Managing IAM Roles for Your Cloud Compute Service for Third-Party Tools

Derek Flint
@auger
Published in
3 min readAug 2, 2018

There are many great SaaS products and tools available for developers and data scientists. The best ones integrate with your existing favorite cloud computing service for maximum flexibility. In the case of Machine Learning and specifically Automated Machine Learning, you will want to train your data in an environment that can scale dynamically to fit your needs.

In order to allow you to scale CPU, memory and storage for your data science SaaS tool, you will generally need to provide that tool access to compute and storage capabilities of your cloud computing services account. There are several guidelines you should keep in mind when giving any SaaS data science tool (Auger.AI or any other data science tool) the ability to use your cloud computing account for scalable jobs. In this post I will be focusing specifically on integrating with AWS and using Auger as an example to share all the latest best practices to keep your account safe and secure.

Avoid Static Credentials

You want to avoid ever giving a third-party service static credentials. This would allow someone access to your account without expiration. The preferred way to give access is to create AWS Identity and Access Management (IAM) roles. With IAM roles, you can securely control access to AWS services and resources.
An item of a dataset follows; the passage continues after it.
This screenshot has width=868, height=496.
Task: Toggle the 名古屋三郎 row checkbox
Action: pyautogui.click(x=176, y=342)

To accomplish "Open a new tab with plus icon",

You should create a unique IAM role for each Third-Party service you are using. The benefits are:

  1. If the role is abused, you can easily audit and remove the role w/o effecting other services
  2. You can fine tune the policy permissions attached to the role
  3. Third-Party services use temporary security credentials that expire, usually within one hour, reducing the the risk if they are leaked
  4. It’s easier to manage Third-Party services by creating roles name-spaced by the service and tailored uniquely for them

Third-Party IAM Roles

When creating a Third-Party IAM Role, the role builds a trust relationship which specifies that the Third-Party (i.e. Auger) will be trusted to assume the role. This relationship is defined with the AWS account number of the vender.
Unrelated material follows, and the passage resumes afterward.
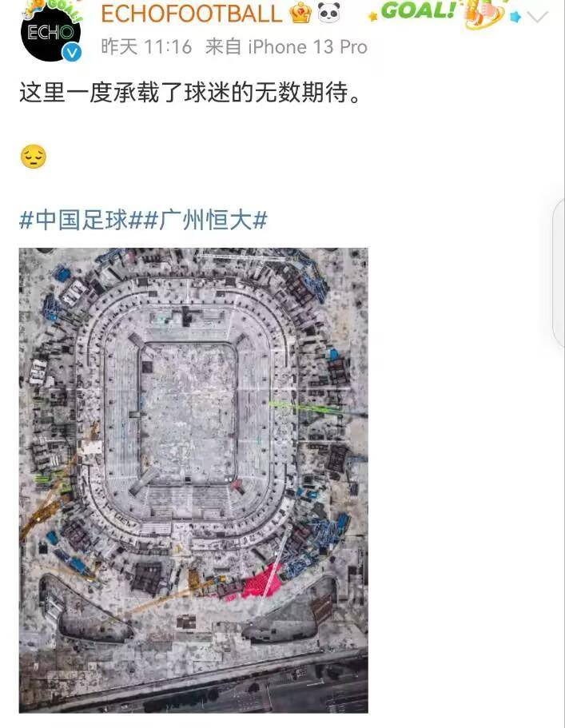The width and height of the screenshot is (565, 728).
Task: Click the 来自 iPhone 13 Pro source
Action: tap(286, 47)
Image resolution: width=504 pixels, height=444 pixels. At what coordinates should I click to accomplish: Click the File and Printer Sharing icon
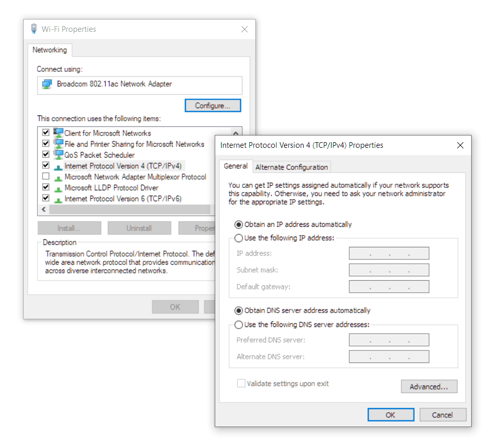pos(58,144)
AWS ensures that the the IAM role can only be assumed from the AWS account listed in the trust relationship. If anyone besides Auger in our example attempts to assume the role, AWS will prevent it.

IAM Policies

IAM Policies are JSON documents that describe the activities that can or cannot be done with the IAM role.

Here is a snippet of the Auger Access Policy:

{
"Statement": [
{
"Effect": "Allow",
"Action": [
"s3:GetBucketLocation",
"s3:HeadBucket",
"s3:ListAllMyBuckets"
],
"Resource": [
"*"
]
},
{
"Resource": [
"arn:aws:s3:::auger-acmeorg-g1fxrf",
"arn:aws:s3:::auger-acmeorg-g1fxrf/*"
],
"Effect": "Allow",
"Action": [
"s3:*"
]
}
],
"Version": "2012-10-17"
}

Here we show the permissions for accessing a bucket in S3. The first statement permits GetBucketLocation, HeadBucket and ListAllMyBuckets, which are used to create buckets to store your Machine Learning AutoML runs. Wildcard “*” access is granted for only the bucket Auger creates, which permits all read and write actions on the bucket.

It’s important to note that Auger does not directly store your data. It remains with you in your AWS account.

Auger AutoML Platform

Auger is an automated machine learning platform that allows you to connect to your favorite cloud service. Auger is Kubernetes native, so it is designed from the ground up to scale with your needs. This is a very powerful way to train thousands of models in parallel to obtain an ordered leaderboard of the best performing models. You can then deploy your model of choice as a production endpoint for real time use in a very cost effective manner.

Specifically with AWS, Auger uses EC2 instances to scale clusters and S3 for persistent storage of historical Machine Learning runs. AWS Lambda is used to serve a real time predictions so that top performing models can be deployed and readily used for production.

Conclusion

Its important to understand the policy behind the IAM role you create. You should use the tools from AWS or other cloud computing vendor to give appropriately fine-grained and restricted access to third parties. If you have any reservations about giving access to a third party vendor you should reach out to them with any questions.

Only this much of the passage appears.